For those who prefer to use the English units (I-P units) and insist that 0oF be used as the reference temperature for enthalpy and entropy, please note that the numeric difference between 32oF and 0oF is 7.686951 Btu/lb-dry-air in enthalpy and 0.016166 Btu/lb-dry-air/oF in entropy. To shift the enthalpy or entropy value from 32oF to 0oF you only need to add the value noted above from the enthalpy or entropy value obtained from the MoistAirTab. No shift is needed for latent heats or other properties.
To "unload" MoistAirTab, uncheck MoistAirTab in the "Add-Ins..." dialog-box accessible from the Excel -> Tools -> Add-Ins... menu..
To "reload" MoistAirTab, just put back the check mark before MoistAirTab. This will load MoistAirTab every time you start Excel.
The "$" used in the formula is a convention shared by all spreadsheets for anchoring the cell reference to either the row, the column or both (a fixed cell location). As a spreadsheet add-in, the MoistAirTab complies the rules and conventions of the host spreadsheet.

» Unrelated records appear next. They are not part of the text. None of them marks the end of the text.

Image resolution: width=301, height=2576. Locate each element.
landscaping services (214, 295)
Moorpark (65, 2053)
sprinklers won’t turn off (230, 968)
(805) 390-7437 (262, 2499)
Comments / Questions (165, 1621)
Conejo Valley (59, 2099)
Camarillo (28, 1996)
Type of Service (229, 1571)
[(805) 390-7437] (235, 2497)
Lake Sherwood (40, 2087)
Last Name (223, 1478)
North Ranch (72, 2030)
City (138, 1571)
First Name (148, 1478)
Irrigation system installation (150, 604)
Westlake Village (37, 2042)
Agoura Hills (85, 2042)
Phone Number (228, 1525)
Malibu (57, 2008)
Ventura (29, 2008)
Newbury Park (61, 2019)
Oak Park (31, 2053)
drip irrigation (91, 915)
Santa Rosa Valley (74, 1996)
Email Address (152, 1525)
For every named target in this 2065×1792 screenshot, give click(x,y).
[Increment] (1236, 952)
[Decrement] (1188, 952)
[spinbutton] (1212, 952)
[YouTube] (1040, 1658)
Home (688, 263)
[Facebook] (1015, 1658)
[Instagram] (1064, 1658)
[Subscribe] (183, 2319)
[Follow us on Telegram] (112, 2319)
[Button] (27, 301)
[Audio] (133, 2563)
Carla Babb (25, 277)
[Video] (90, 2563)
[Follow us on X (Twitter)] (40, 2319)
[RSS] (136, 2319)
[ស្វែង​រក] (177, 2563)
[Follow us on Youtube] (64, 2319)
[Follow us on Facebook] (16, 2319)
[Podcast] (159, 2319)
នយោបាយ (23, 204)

MoistAirTab anchors all cell references to fixed cell locations by fixing both column and row locations ($Column$Row). When you wish to copy formulae with cell references, depending on your formulation, you will need to modify the anchors by removing either one or both of the "$" signs before copying the formula. If you single click the left mouse bottom when the mouse pointer is placed on the cell reference (for example, $B$12) in the formula bar on top of your Excel spreadsheet, and toggle the 4-way F4 key on your keyboard, you will see that the fixed cell reference is first changed to fixed column reference. Toggle again, changed to fixed row reference. Toggle once more, changed to no anchoring. Toggle once again, changed back to fixed cell reference. Alternatively, you could just go into the formula and delete the unwanted $ signs before copying the formula.
This is intentional. Our experience in spreadsheet engineering has taught us that when we embed values directly into formulae, it becomes more difficult later to recreate the logic or debug the algorithm, since we only see the result of the formula, instead of a full description of input parameters. Referencing a cell reference for input to a formula not only documents our data source, but also allows Excel's auditing tools to track all precedents and dependents thereby aiding debugging.
If you insist, you can directly input the value, but you will need to put up with some annoying Excel behavior. When you enter a value in any of the edit boxes, Excel will warn you that the cell reference in incorrect. Since you know better, simply ignore it and Excel will still proceed to compute the results.